Most young e-cigarette users have never smoked, but there is a substantial minority who both vape and smoke. Young people who would not smoke are vaping. Twice as many young people vaped in 2014 than also used traditional cigarettes. Young people who smoke tobacco or marijuana, or who drink alcohol, are much more likely to vape. Among young people who have tried vaping, most used a flavored product the first time.
Most young people are not vaping to help them quit tobacco. Vaping correlates with smoking among young people, even in those who would otherwise be unlikely to smoke. Experimenting with vaping encourages young people to continue smoking. A 2015 study found minors had little resistance to buying e-cigarettes online. Teenagers may not admit using e-cigarettes, but use, for instance, a hookah pen. As a result, self-reporting may be lower in surveys.
The "catalyst model" suggests that vaping may proliferate smoking in minors by sensitizing minors to nicotine with the use of a type of nicotine that is more pleasing and without the negative attributes of regular cigarettes. A 2016 review, based on the catalyst model, "indicate that the perceived health risks, specific product characteristics (such as taste, price, and inconspicuous use), and higher levels of acceptance among peers and others potentially make e-cigarettes initially more attractive to adolescents than tobacco cigarettes.
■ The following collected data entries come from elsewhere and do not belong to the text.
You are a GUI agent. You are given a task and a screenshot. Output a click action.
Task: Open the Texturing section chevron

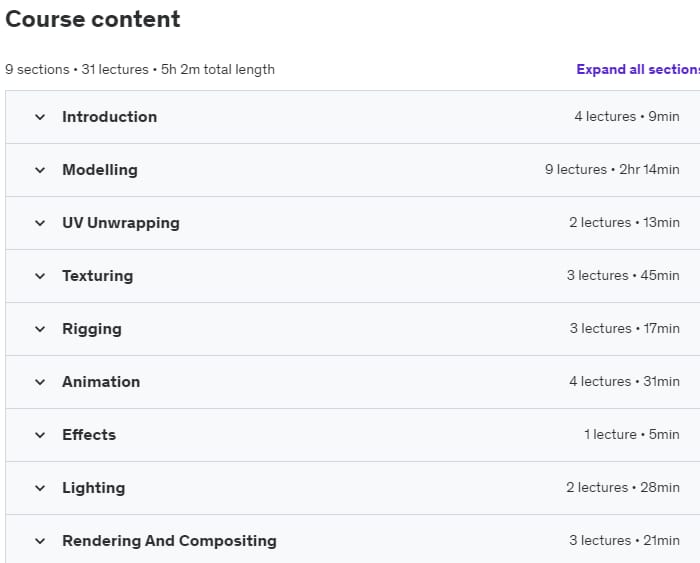click(x=40, y=276)
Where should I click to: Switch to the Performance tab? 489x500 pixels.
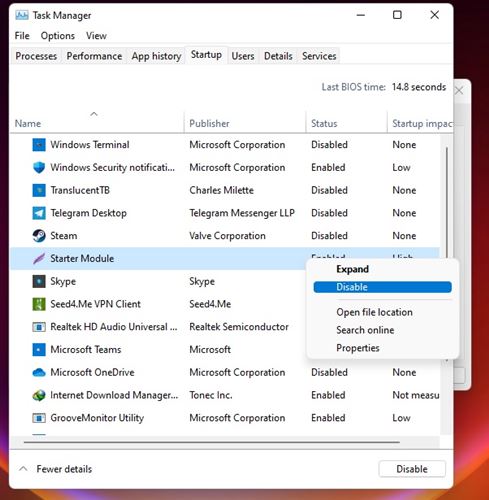point(94,56)
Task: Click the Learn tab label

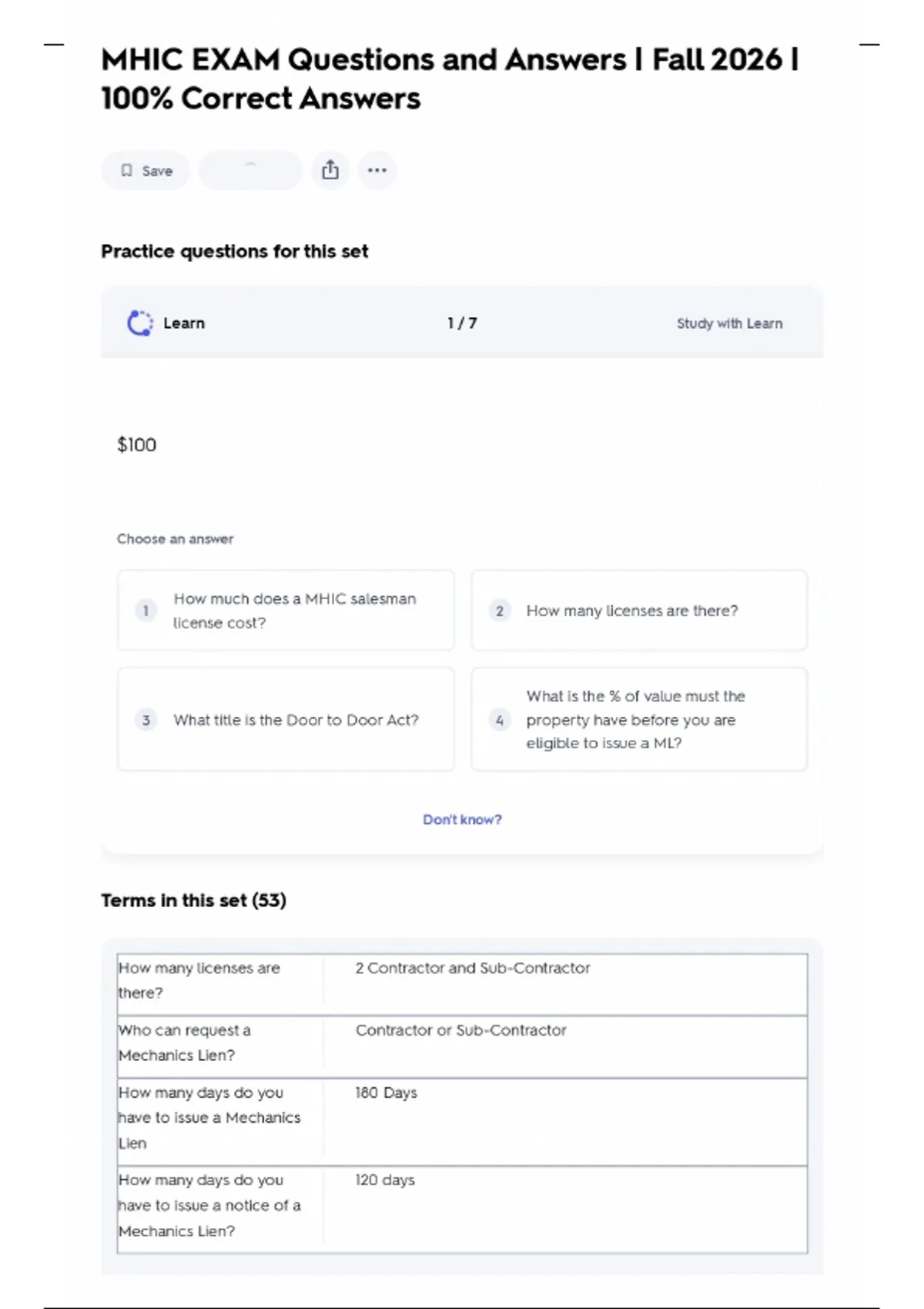Action: pos(184,323)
Later, increasing familiarity with nicotine could lead to the reevaluation of both electronic and tobacco cigarettes and subsequently to a potential transition to tobacco smoking
The benefits and the health risks of e-cigarettes are uncertain, including their long-term effects. There is tentative evidence they may help people quit smoking. Pods contain different doses of nicotine, and these levels are regulated in some countries. Following the possibility of nicotine addiction from e-cigarette use, there is concern children and young people may start smoking cigarettes. Their part in tobacco harm reduction is unclear, while another review found they appear to have the potential to lower tobacco-related death and disease. Regulated US Food and Drug Administration (US FDA) nicotine replacement products may be safer than e-cigarettes, but e-cigarettes are generally seen as safer than combusted tobacco products.The risk of early death may be similar to that of smokeless tobacco. The risk of serious adverse events was reported in 2016 to be low. Less serious adverse effects include abdominal pain, headache, blurry vision, throat and mouth irritation, vomiting, nausea, and coughing. Nicotine is harmful. In 2019 and 2020, an outbreak of severe vaping lung illness in the US was strongly linked to vitamin E acetate by the CDC. E-cigarettes produce similarly high levels of particulates in the air as do tobacco-cigarettes. There is "only limited evidence showing adverse respiratory and cardiovascular effects in humans", with the authors of a 2020 review calling for more long-term studies on the subject. A 2020 review found e-cigarettes increase the risk of asthma by 40% and chronic obstructive pulmonary disease by 50%.
The Royal College of Midwives states, "While vaping devices such as electronic cigarettes (e-cigs) do contain some toxins, they are at far lower levels than found in tobacco smoke. If a pregnant woman who has been smoking chooses to use an e-cig and it helps her to quit smoking and stay smokefree, she should be supported to do so." Based on the available evidence on e-cigarette safety, there was also "no reason to believe that use of an e-cig has any adverse effect on breastfeeding." The statement went on to say, "vaping should continue, if it is helpful to quitting smoking and staying smokefree". The UK National Health Service says: "If using an e-cigarette helps you to stop smoking, it is much safer for you and your baby than continuing to smoke.".Many women who vape continue to do so during pregnancy because of the perceived safety of e-cigarettes compared to tobacco.